So any details or inferrences at all you can squeeze about it would be awesome mate. And of course as always with anything academic, I'm open to absolute correction and will turn about face on a dime in the face of qualified new information. Just operating on the best info I have at this time is all I can do, but I've never even been anywhere near an F-15 personally.


----------



## vanir (Dec 17, 2011)

tyrodtom said:


> When I was a kid I read every thing on aviation I could get my hands on.
> 
> This is a rumour i've heard several times, in different aviation books of the 50's.
> 
> ...



This got discussed at CombatAce forums iirc (place where that B-1B pilot is), and a link to a fairly recent publication of the story was given. From what I remember, I can't remember the type involved either. But iirc the article mentioned details were inconclusive, pretty sure it wasn't confirmed he was hit by his own fire but it makes for a nice air safety advertisement for military cadets.
Two Phantoms I think, in a combat turn, one may have got hit by his own fire but I could be misremembering, it was a while ago I read it.

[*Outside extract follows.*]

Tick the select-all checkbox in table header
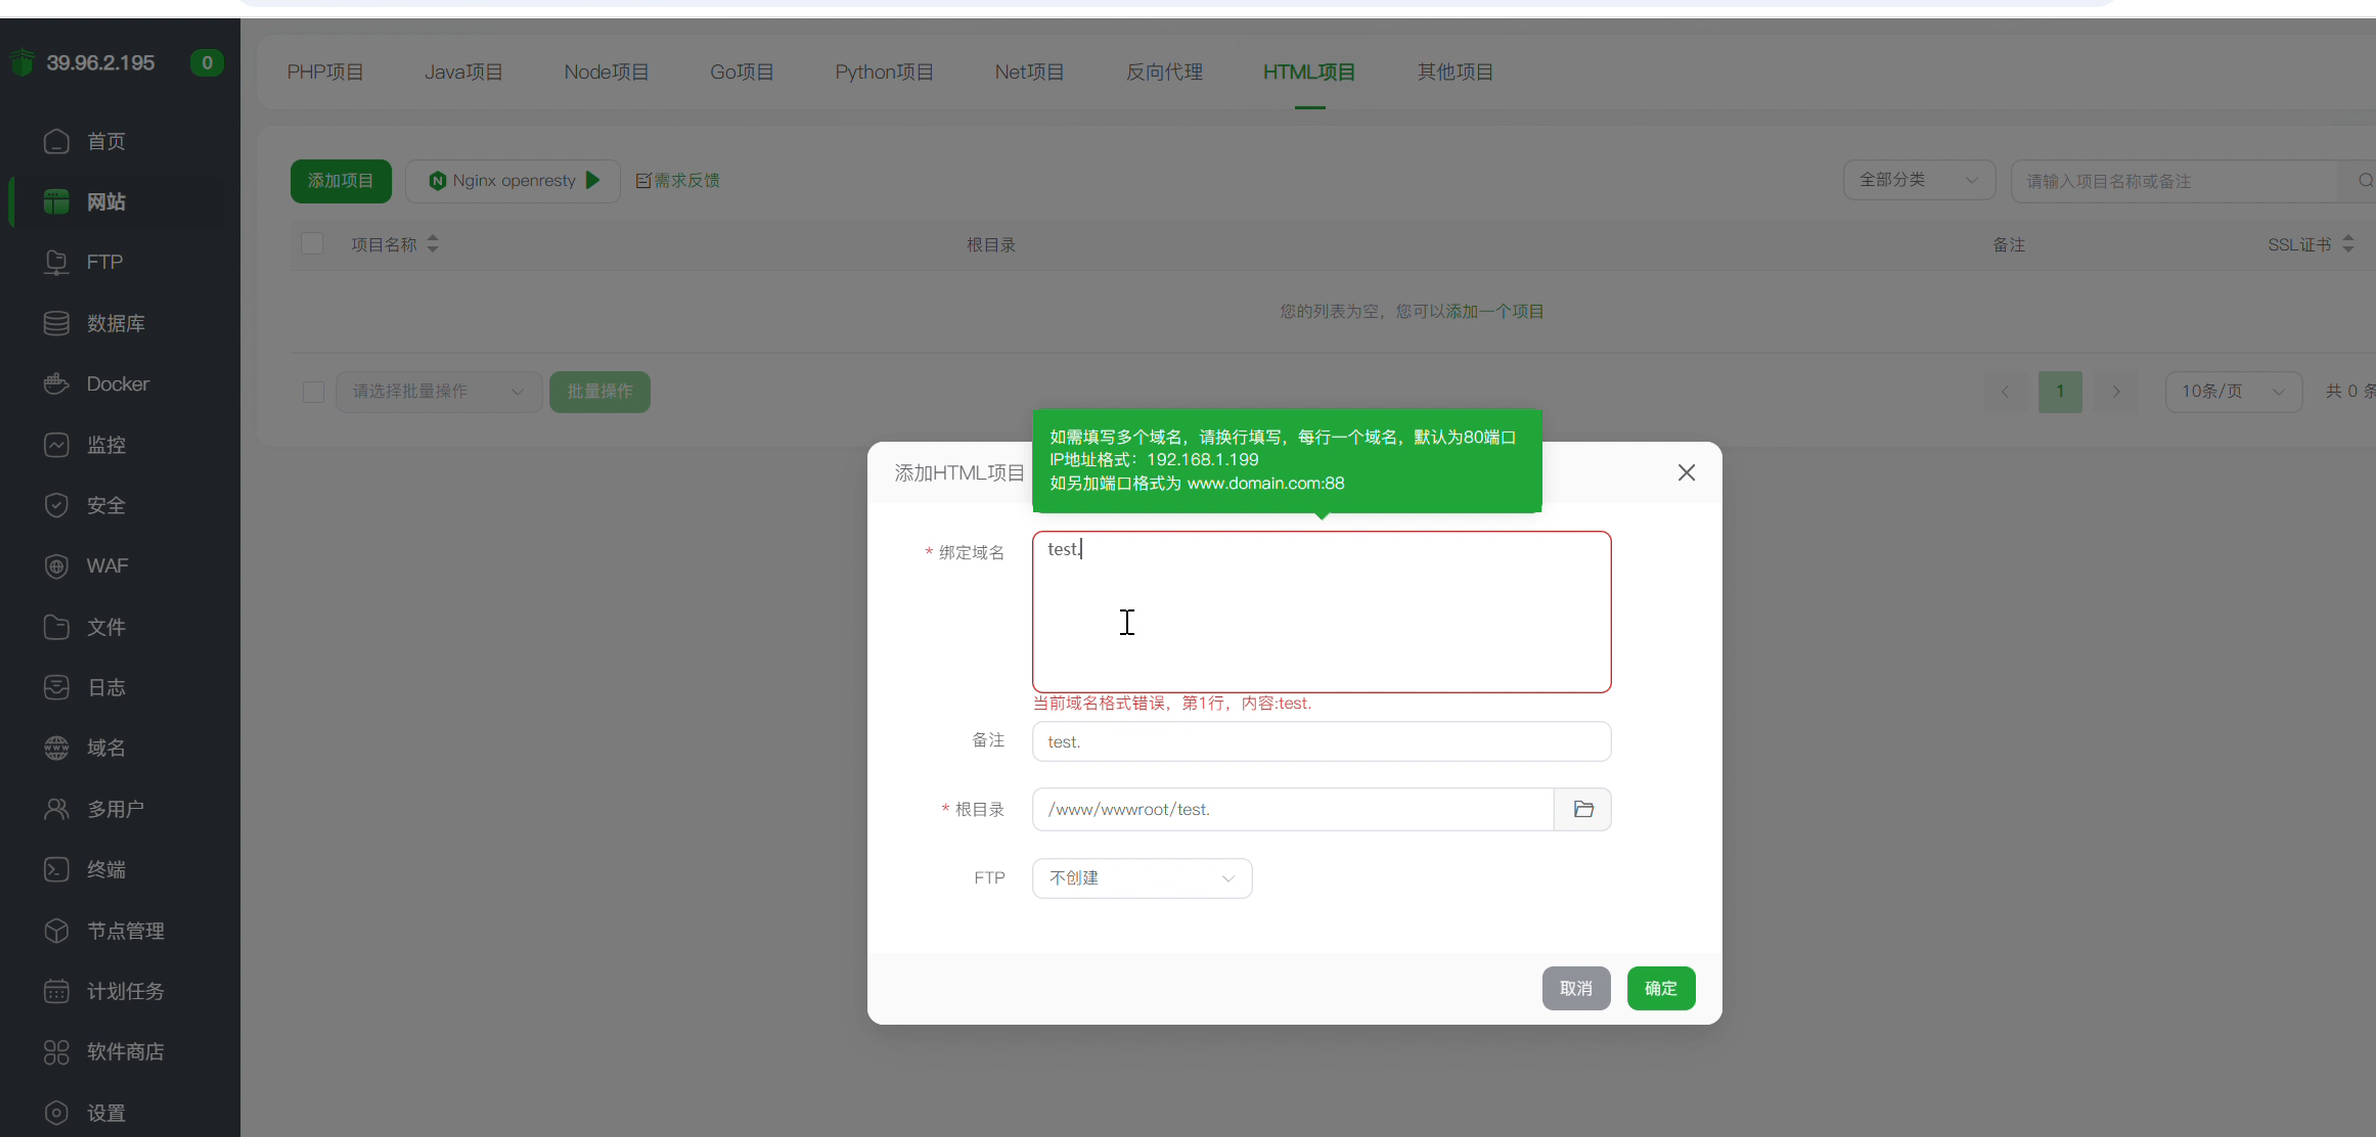 pos(312,244)
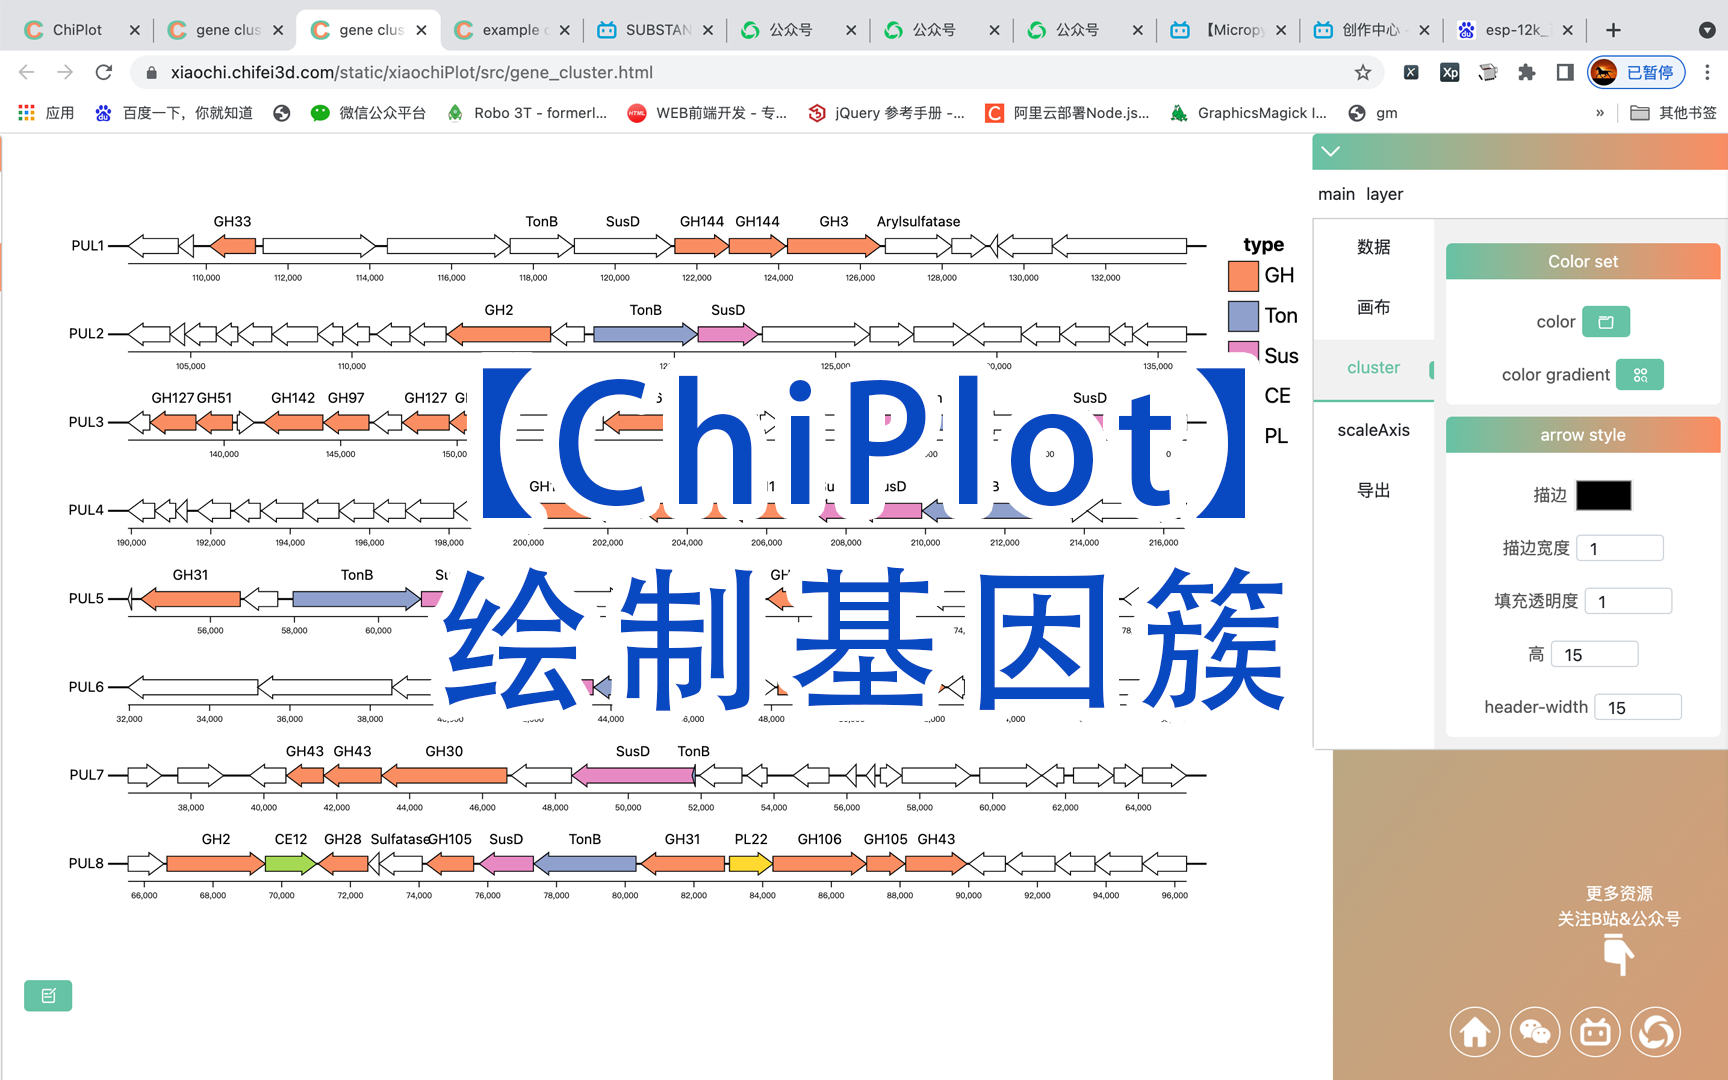Select the 数据 panel in the sidebar
The image size is (1728, 1080).
(x=1373, y=246)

Try scouring CombatAce forums, you might find it.


----------



## vanir (Dec 17, 2011)

FLYBOYJ said:


> The F-104 might have done this. I do know it had a problem with spent cannon cases flying up and hitting the fuselage



Had a lot of trouble in that plane pioneering the Vulcan apparently. The spent cases weren't ejecting at all when first tried. Gun overheat too, electrical problems, all sorts of teething issues.
Took years to figure why the longitudinal instability out, she didn't like any alpha at all. Blocked all the air over the t-tail so you almost immediately lost elevators then rudder. Not a dogfighter but very fast, very popular with the talented pilots. Gigalos don't exactly go for fatties I suppose


----------